Habitualmente, en los concursos es la administración concursal la que realiza el trabajo más complejo y el de mayor responsabilidad de cuantos profesionales intervienen en el concurso, razón que conduce a fijar, normalmente, la retribución de la administración concursal como patrón que se tenga en cuenta para fijar las retribuciones de otros profesionales y que nadie cobre en el concurso más que lo que cobra un administrador concursal.
3.- En el caso que nos ocupa es de aplicación, pues, el criterio expuesto, que ha de completarse en este punto con la doctrina que recuerda, entre otras muchas, la sentencia de la AP de Valladolid de 21 de mayo de 2015 , '
De otro lado, no puede olvidarse que la Ley de Colegios Profesionales de 1974 ha resultado modificada por la Ley 25/2009, de 22 de diciembre, de modificación de diversas Leyes para su adaptación a la Ley sobre el libre acceso a las actividades de servicios y su ejercicio (conocida como Ley Omnibus), adicionando a la misma el art. 14 , el cual dispone que '... Los Colegios Profesionales y sus organizaciones colegiales no podrán establecer baremos orientativos ni cualquier otra orientación, recomendación, directriz, norma o regla sobre honorarios profesionales, salvo lo establecido en la Disposición adicional cuarta ...', señalando ésta última que '... Los Colegios podrán elaborar criterios orientativos a los exclusivos efectos de la tasación de costas y de la jura de cuentas de los abogados.
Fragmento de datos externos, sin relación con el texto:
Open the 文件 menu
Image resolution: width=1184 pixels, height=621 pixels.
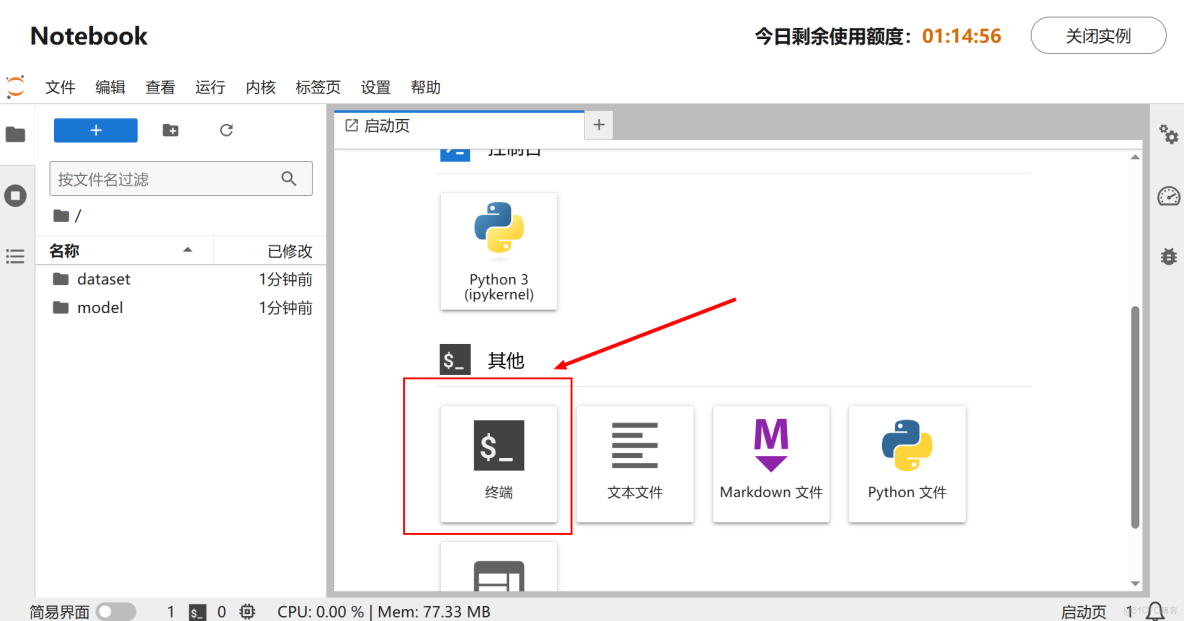[x=60, y=87]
Dichos criterios serán igualmente válidos para el cálculo de honorarios y derechos que corresponden a los efectos de tasación de costas en asistencia jurídica gratuita... '. Ya se ha reiterado que no nos encontramos ante una tasación de costas, y que ha de valorarse en todo caso el posible perjuicio de la masa de acreedores.
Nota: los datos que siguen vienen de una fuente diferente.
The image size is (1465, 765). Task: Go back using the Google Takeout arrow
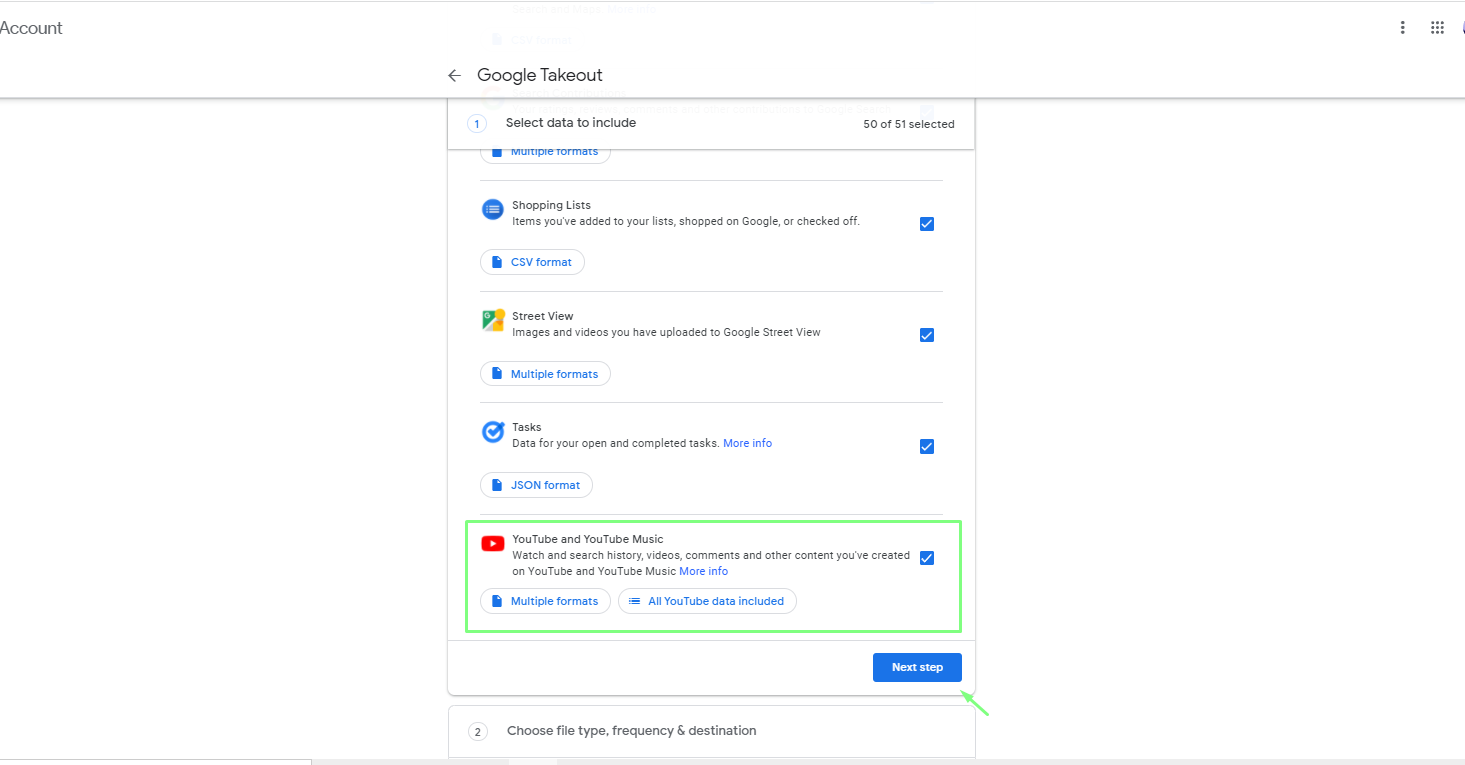454,76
Y señala, por último, la sentencia del Tribunal Supremo, de 21.7.2014 que '...
4.- Por todo ello, se acepta el criterio expuesto por la AC en lo que se refiere a la ponderación de los honorarios profesionales y a la real carga de trabajo desarrollada; tras la declaración de concurso la trascendencia, intensidad y complejidad del trabajo de los asesores jurídicos y la AC suele equipararse en la fase común, como se alega, y en liquidación en este caso no existe propiamente ninguna actividad desarrollada.
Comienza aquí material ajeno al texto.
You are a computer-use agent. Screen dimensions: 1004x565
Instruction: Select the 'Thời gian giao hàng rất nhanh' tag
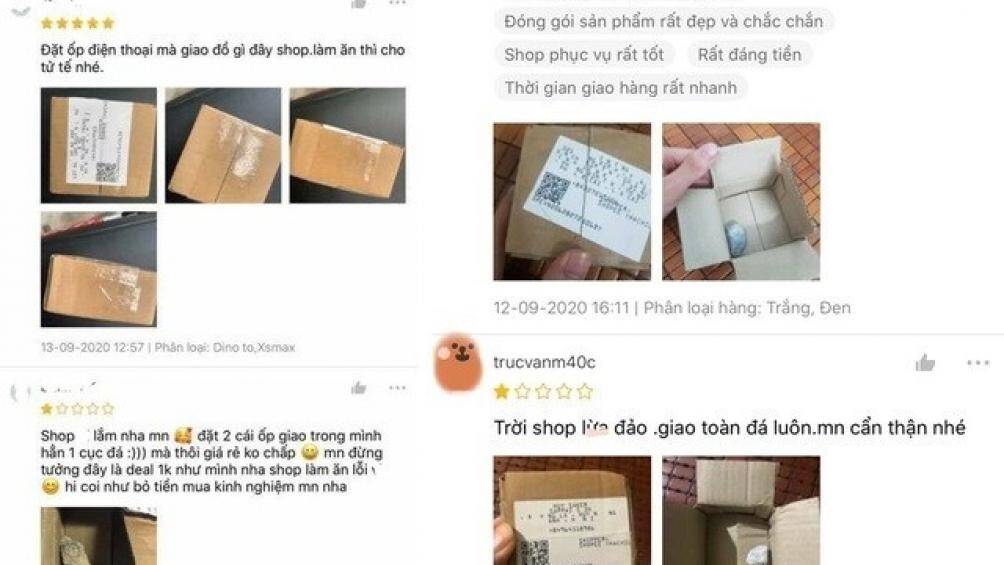620,88
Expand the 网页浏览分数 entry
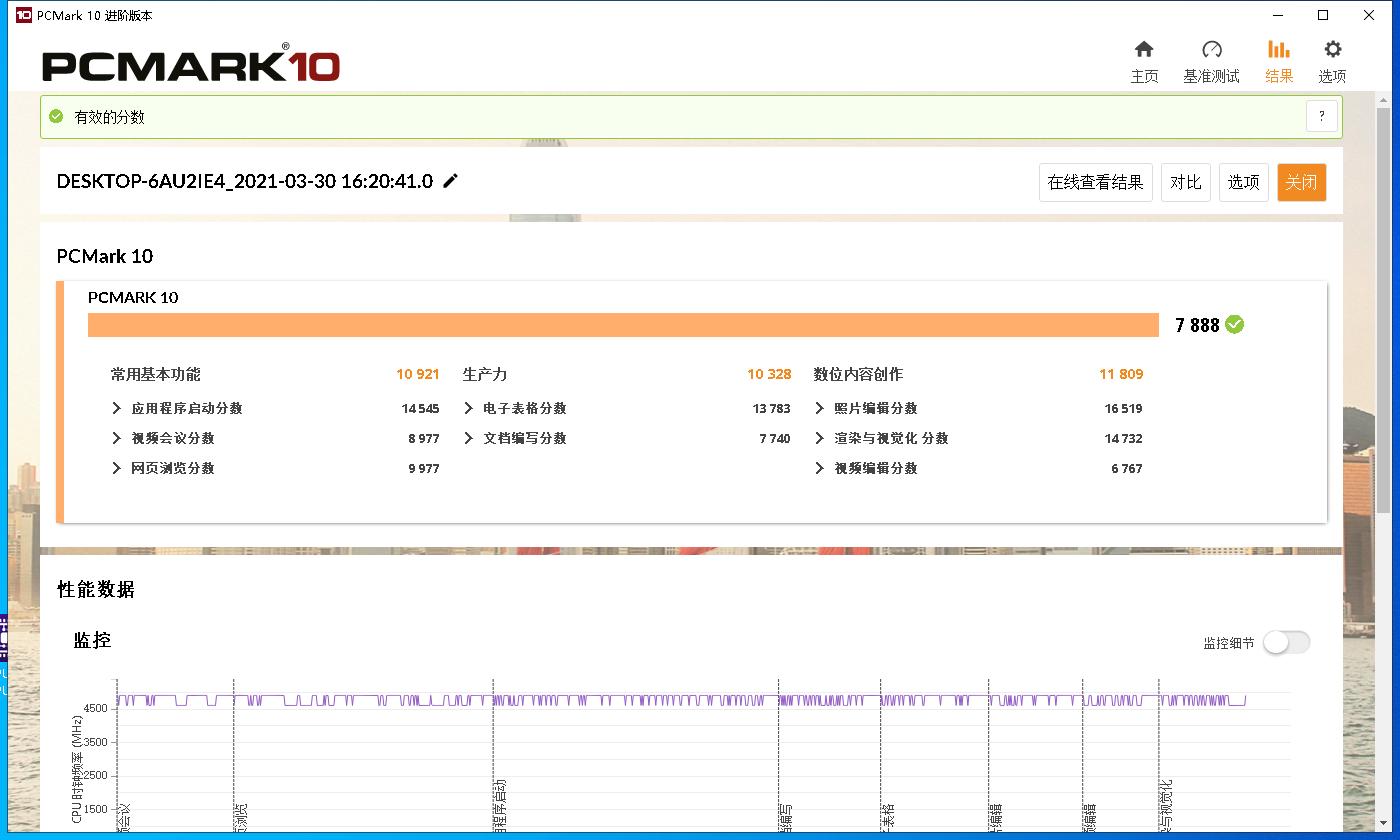Screen dimensions: 1400x840 pos(116,468)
No se desconoce que la asistencia letrada de la concursada ha participado en el concurso, pero no se alega ningún beneficio para el mismo, ni se aprecia tampoco de oficio.
Por lo expuesto, procede la desestimación de la demanda
En cuanto a las costas, no se estima procedente su expresa imposición por el único motivo de no causar un mayor gravamen, atendida además la fase del concurso en que nos hallamos.
Vistos los preceptos legales citados y demás de general y pertinente aplicación
Fallo
Desestimando la demanda interpuesta por Procuradora Dª Mª Caridad Díez Valero, en nombre y representación de Dª Jacinta , de impugnación de la rendición de cuentas, aprobando dicha rendición definitivamente. Ello, sin hacer expresa imposición de las costas causadas.
Notifíquese a las partes la presente resolución. Contra la misma cabe recurso de apelación ante la Audiencia Provincial que se interpondrá en este Juzgado en el plazo de veinte días.
Así lo acuerdo, mando y firmo.
Líbrese y únase testimonio de esta resolución a las actuaciones, con inclusión del original en el Libro de Sentencias.